--- TESTO FORNITO ---
....
La mia ora di diretta mi fa sentire utile e onnipresente, parte integrante di un macrosistema in consapevole contraddizione con se stesso, dove al suo interno convivono guerre, tasse, soprusi, creme solari scadute, tumori, tramonti, tradimenti, e non c'è pudore nel parlare di qualsiasi cosa, perché tutto fa parte dello stesso calderone con cui facciamo i conti per vivere, e tutto può diventare argomento e consenso. (p. 16) 
Per capire Jean, bisogna concentrarsi sul programma che conduce. Il format ha cadenza e durata fissa e permette a chiunque di intervenire e raccontarsi, dire la propria, mostrando la nostra tendenza a dare per scontato che le nostre esperienze siano interessanti, e a esprimere opinioni generiche, sentenziando su virus, conflitti, estranei, senza averne consapevolezza, semplificando. Di tutto si accenna senza scendere in profondità; di tutto possiamo parlare tutti. Il programma è inoltre determinante nel delineare uno dei bug forse più inquietanti della nostra società, che vede spesso esprimerci con la stessa carica emotiva riguardo a genocidi, unghie, missili e manicure. 

Il cambiamento di Jean avrà ripercussioni anche nella scaletta del suo programma, a causa della necessità di ridimensionare i temi più sciocchi e dare spazio a Chiara e a una dinamica che coinvolge molte più donne di quanto sospettato.
....
--- DATI IN INGRESSO ---
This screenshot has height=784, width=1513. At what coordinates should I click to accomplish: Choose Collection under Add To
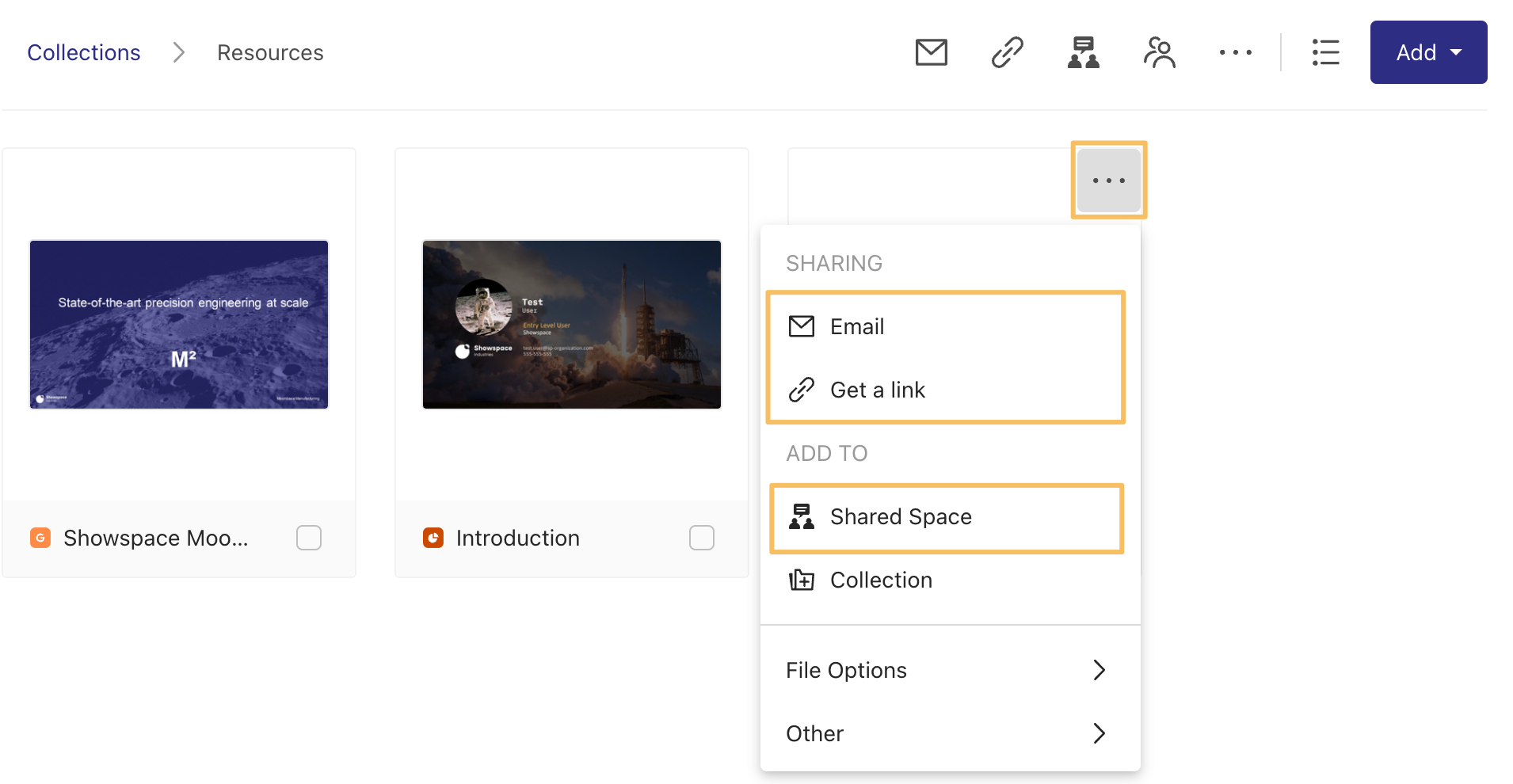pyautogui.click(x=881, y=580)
....
--- CONSEGNA ---
Modifichi il passo del testo fornito che parte dalle parole "Il cambiamento di" e si chiude dopo "di quanto sospettato.", scrivendo "conseguenze" al posto di "ripercussioni".

--- SPAZIO RISPOSTA ---
Il cambiamento di Jean avrà conseguenze anche nella scaletta del suo programma, a causa della necessità di ridimensionare i temi più sciocchi e dare spazio a Chiara e a una dinamica che coinvolge molte più donne di quanto sospettato.